With Houston losing the AL South to Austin, Louisville now stands alone as the only 8-time division champion. They took the division by ten games last season. Can they make it 9? Can Boston avoid the late season collapse this time and overtake them? Can Scranton or New York contend this season?
Louisville (last season- 4th in AL) has talent up and down the lineup. LF Albert Martin and 30-30 3B Amp Palmer both drove in 100, and the always consistent C Ernest Montgomery came close. 1B Ismael Polanco and 3B Orlando Franco are good bats and they will add IF Miguel Cerveza and CF Dewey Greenwood to the mix this season.
Boston (last season- 3rd in AL) got big seasons from RF Ryan Snyder (.328-33-128) and 1B Wilton Petrick (.282-28-126) in the middle of the order, but the lineup is deeper than that: 2B Tommy Jordan, SS Daniel Koch, DH Ricky Beech, and C Rick Anderson all drove in over 80 runs. RF Brian Saitou was a disappointment.
Scranton (last season- 10th in AL) need help for superstar CF Turner Dolan. LF Chief Pearson led the team in RBI with 94, but they will lose 3B Jay Walker (traded to Boise). There is a big talent dropoff after that, as guys like 2B Ricky Martin, 1B Jackie Howard, and SS Dante Shumpert haven't proven they can hit big-league pitching consistently and RF Randall Fisher had an off year last season.
New York (last season- last in AL) will struggle mightily for runs again. They have DH Karl Benes, but they will be relying on second year players 3B Marcus Goldman, 1B Mule Mulholland, LF Mark Friedrich, and rookie CF Albert Dale. All are nice players, but they all have limited ceilings and have yet to prove themselves.
Louisville (last season- 7th in AL) got it done with their offense, but they have solid starting depth as well. Hipolito Maradona and Danny Little both had good seasons, helping to make up for the fact that Albert Herzog had a second straight bad season. Claude Jacquez provided solid depth at the 4 spot. Buddy Titan (30 saves, 3.51 ERA) was pretty good- he may end up setting up Jamey Dwyer this season.
New York (last season- 4th in AL) should expect a drop-off this season. Vin Espinosa and Benito Madura both had solid rookie seasons, but I expect the league to catch up with them this season along with innings-eater Marv Starr. Getting Dixie Reynolds from Washington should help, but not all that much. On the upside, Jason Franco had a great year as the closer.

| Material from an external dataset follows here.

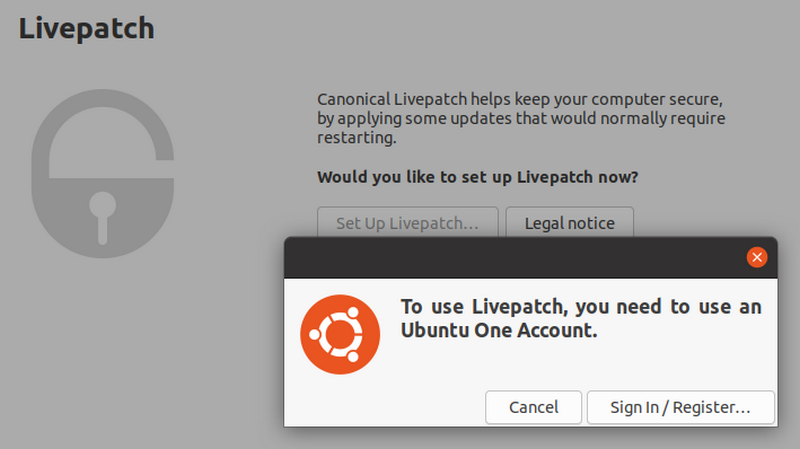Click the dialog's dark title bar
Screen dimensions: 800x449
(515, 257)
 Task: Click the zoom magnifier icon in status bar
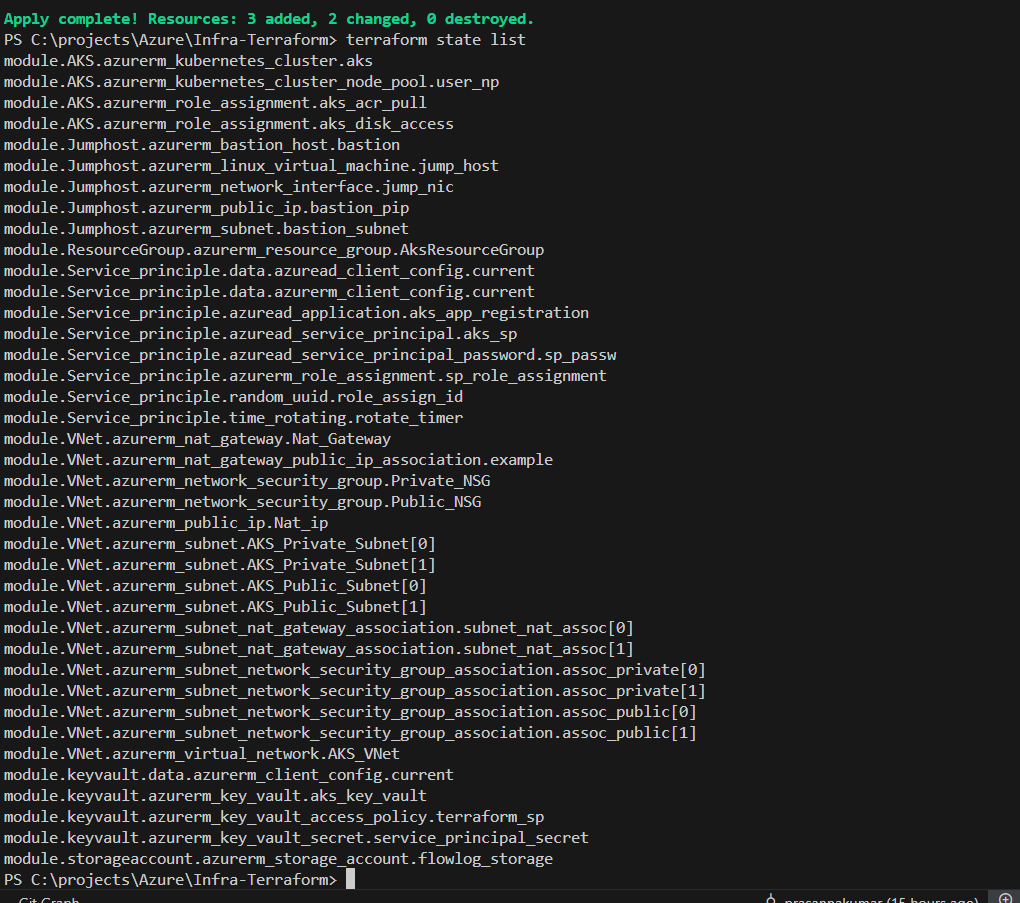pos(1006,898)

Boston (last season- 10th in AL) just couldn't get enough pitching to take a playoff spot. Daryl Cashman will keep them in just about any game he is in, but he needs help. Victor Sierra was a nice find, and B.C. Santiago and Christy Castillo provided decent innings. Dan Daley had a nice season as the closer (20 of 24, 2.43 ERA) after coming over from Houston.
Scranton (last season- 13th in AL) has little depth to work with. Journeyman Jesus Estrada had maybe his best season (17-9, 3.65 ERA) at age 34- it's hard to believe he can duplicate that. Former highly touted prospect Michael Giambi finally started more than 30 games and the result was not pretty (11-17, 4.78). Jerry Terry (now with Charlotte) and Steve Elster were both awful. They brought in veteran arm Dennys Fox to try and provide some innings. The bullpen is in flux- expect either young Eugene Ward or erratic veteran Jose Torrealba to get the closer's role.
1. I'd say Louisville is the odds-on favorite to win as the rosters currently stand.
2. Boston should be fairly close and could really give Louisville a good run with a trade or two.
3. I think Scranton and New York should be close for third, miles behind the other two. I'll take Scranton- normally I will pick the team with pitching, but I think New York made the top 4 with smoke and mirrors last season.
4. I would nominate Chief Pearson to be the most likely veteran to be dealt.
5. Not exactly touting him as a ROY lock, but Albert Dale should be a solid contributor as a rookie.